• [Exercise] Output only the stretch of the listing that starts at the line containing "Given: Select the" and ends at the line containing "The image size is (982, 552).", reproduced exactly with both ends.

• [Records for the exercise]
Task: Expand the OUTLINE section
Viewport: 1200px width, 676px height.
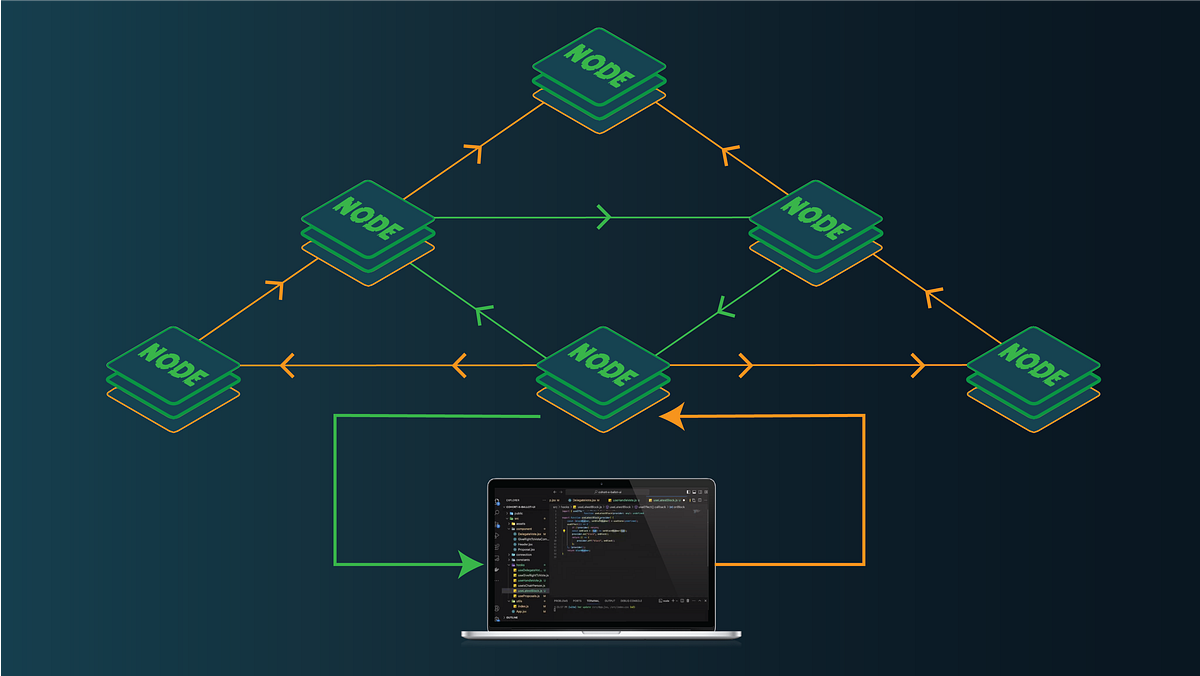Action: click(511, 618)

==

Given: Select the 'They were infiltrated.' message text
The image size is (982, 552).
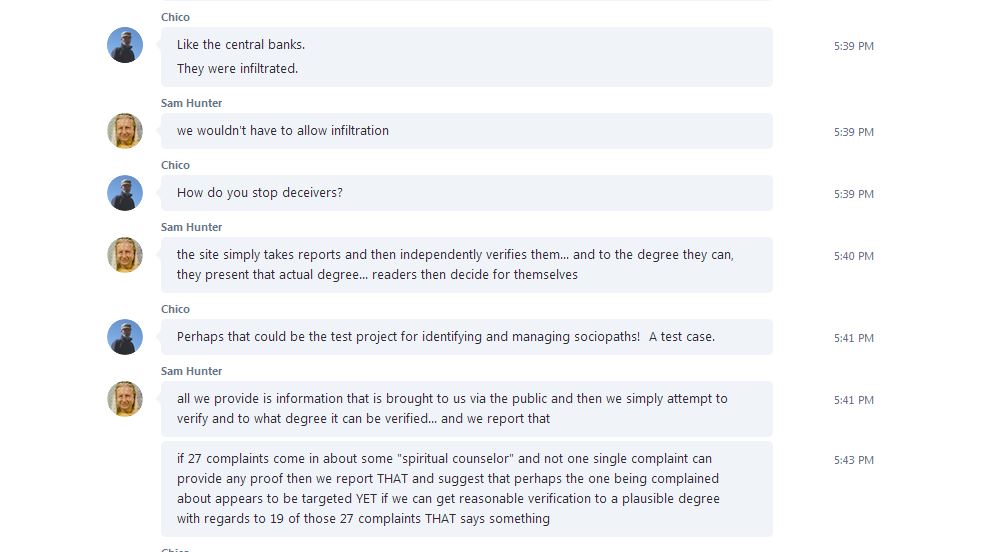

--

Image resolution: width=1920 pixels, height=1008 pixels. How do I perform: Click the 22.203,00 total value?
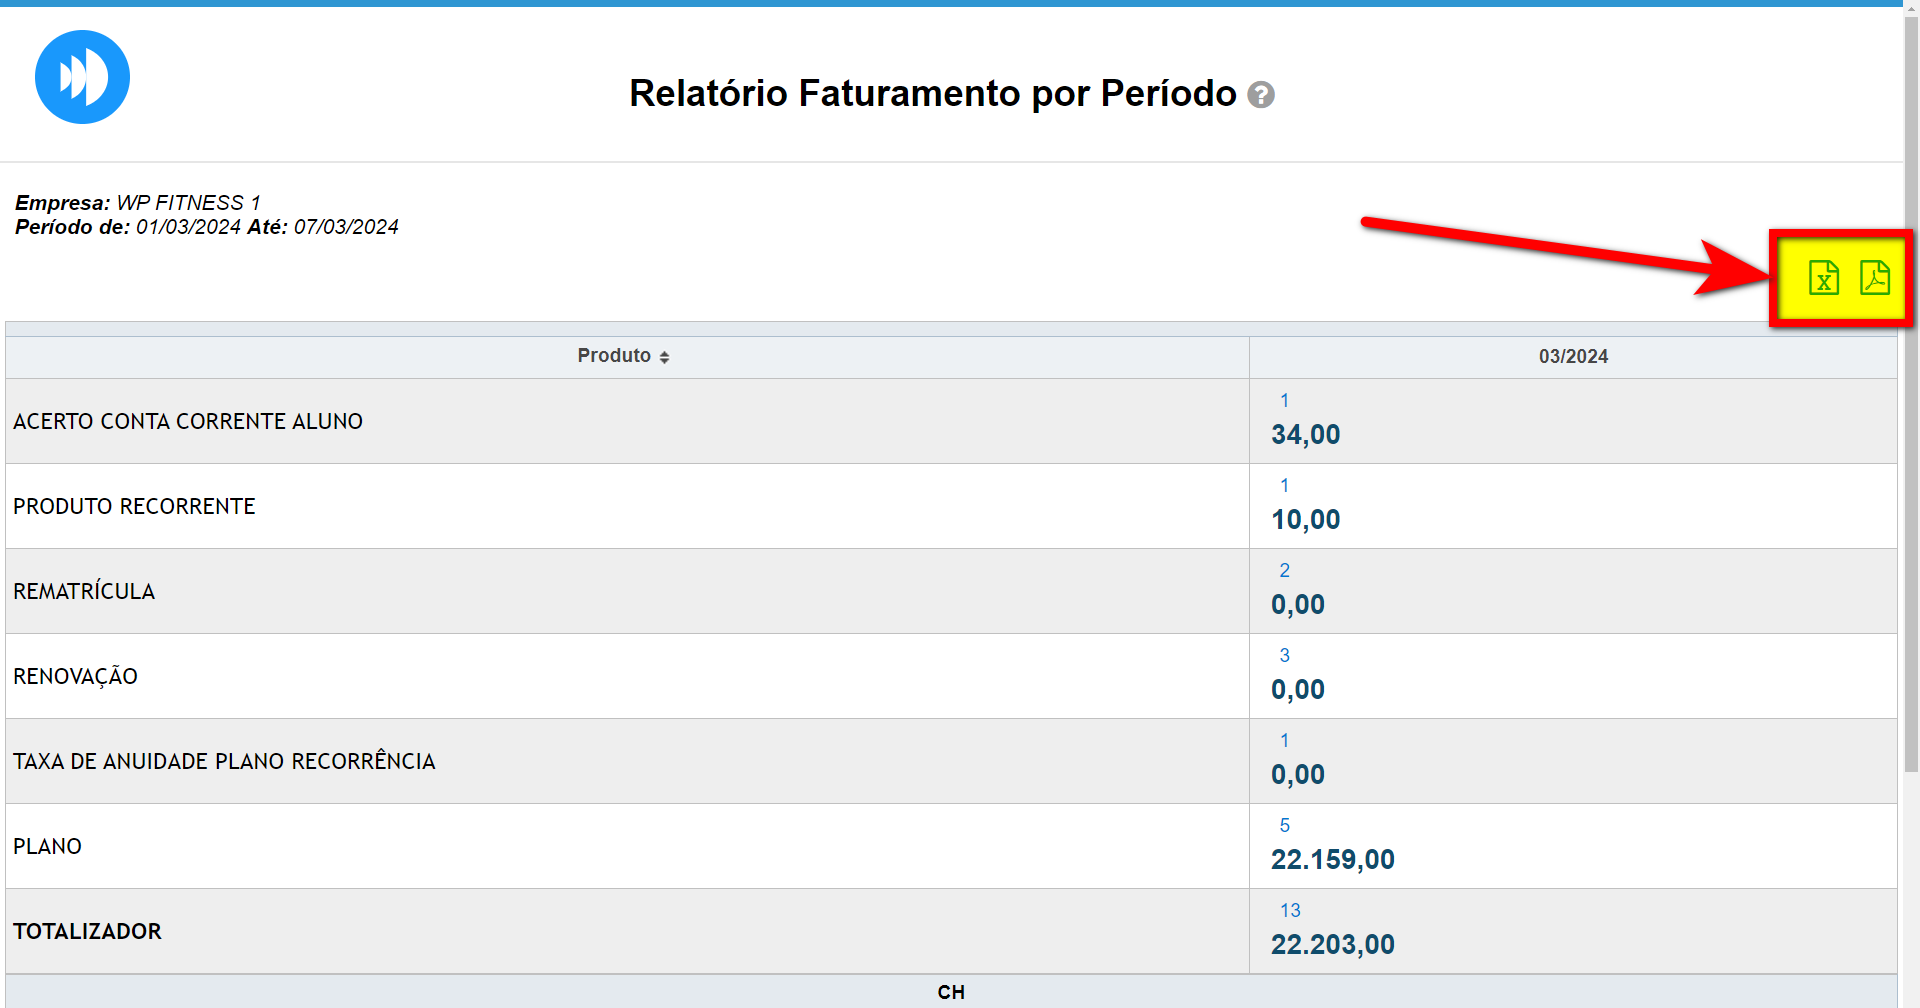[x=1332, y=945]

• [The answer]
Given: Select the 'They were infiltrated.' message text
The image size is (982, 552).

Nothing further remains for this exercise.